An occasional essay, meant to inflame interesting discussion.
0-based and 1-based arrays
--------------------------
In a typical 0-based array, the allowable index range is from 0 to n -
1.
In a typical 1-based array, the allowable index range is from 1 to n.
0-based arrays are compulsory in C, and hence in Mac Toolbox calls.
1-based arrays are compulsory in Fortran and its derivatives such as
MatLab, and in some scripting languages.
Some languages, such as VisualBasic, allow a choice of 0- or 1-based.
Some languages, such as Pascal, allow upper and lower array bounds to
be any integer or (almost) any scalar.
Arrays in FB and C
------------------
FB's arrays are 0-based, but with an extra element. Storage is reserved
for 1 more element than the stated size. The declaration
dim as long myArray(10)
reserves memory for the 11 elements myArray(0) through myArray(10).
The allowable index range is from 0 to n. This unusual definition may
have been chosen -- many years ago -- so that simple programs could be
written with either 0-based code or 1-based code.
Arrays in C are typical 0-based. The declaration
int myArray[10];
reserves memory for the 10 elements myArray[0] through myArray[9].
The allowable index range is from 0 to n - 1.
Failure to understand this difference between FB and C is responsible
for many FB bugs. Commonly they arise in the course of
- passing an array to a Toolbox function, or
- translating a C struct or Toolbox function declaration into FB.
The outcome is often a nasty kind of "off-by-one" error, in this case
reading or writing an element that lies just outside the array's
declared bounds.
The effects of accessing an out-of-bounds array element are undefined.
This kind of bug may cause an immediate crash (if you're lucky) or
random bad behaviour (if you're not). It can be quite a challenge to
debug random crashes of a program that otherwise seems to work
properly.
1-based and 0-based code in FB
------------------------------
Some programmers write 1-based code in FB. In so doing they ignore the
0th element and take advantage of FB's "extra" array element.
_maxSize = 100
dim as long myArray(_maxSize)
dim as long j, n
n = something // 0 ≤ something ≤ _maxSize
long if ( n != 0 )
for j = 1 to n
// do something with myArray(j)
next
end if
Every sensible programmer turns on Array bounds checking (at least
during development), because it can catch so many easily-fixed
blunders. With the 1-based convention above, it would in general be a
bug if the program accessed myArray(0), but the bounds-checker cannot
flag that error.
I have found that overall I make fewer programming mistakes if I
consistently treat FB's arrays as 0-based.
_maxSize = 100
dim as long myArray(_maxSize)
dim as long j, n
n = something // 0 ≤ something ≤ _maxSize
j = 0
while ( j < n )
// do something with myArray(j)
j++
wend
The code can access myArray(0) through myArray(99), but not the "extra"

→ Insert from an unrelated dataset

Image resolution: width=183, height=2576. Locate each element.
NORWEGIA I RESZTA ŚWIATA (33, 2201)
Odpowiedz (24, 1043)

hundred-and-first element myArray(100). Although the presence of the
extra element is often harmless, I prefer (when I remember) to
eliminate it by declaring:
dim as long myArray(_maxSize - 1)
With that declaration, the compiler-inserted array bounds-checking code
is reliable. Both the compiler and I agree that the array contains
exactly 100 accessible elements, and any transgression beyond the
bounds will be flagged at runtime.
For an entertaining discussion of the 0-based 1-based issue, see
<http://c2.com/cgi/wiki?ZeroAndOneBasedIndexes>
Robert P.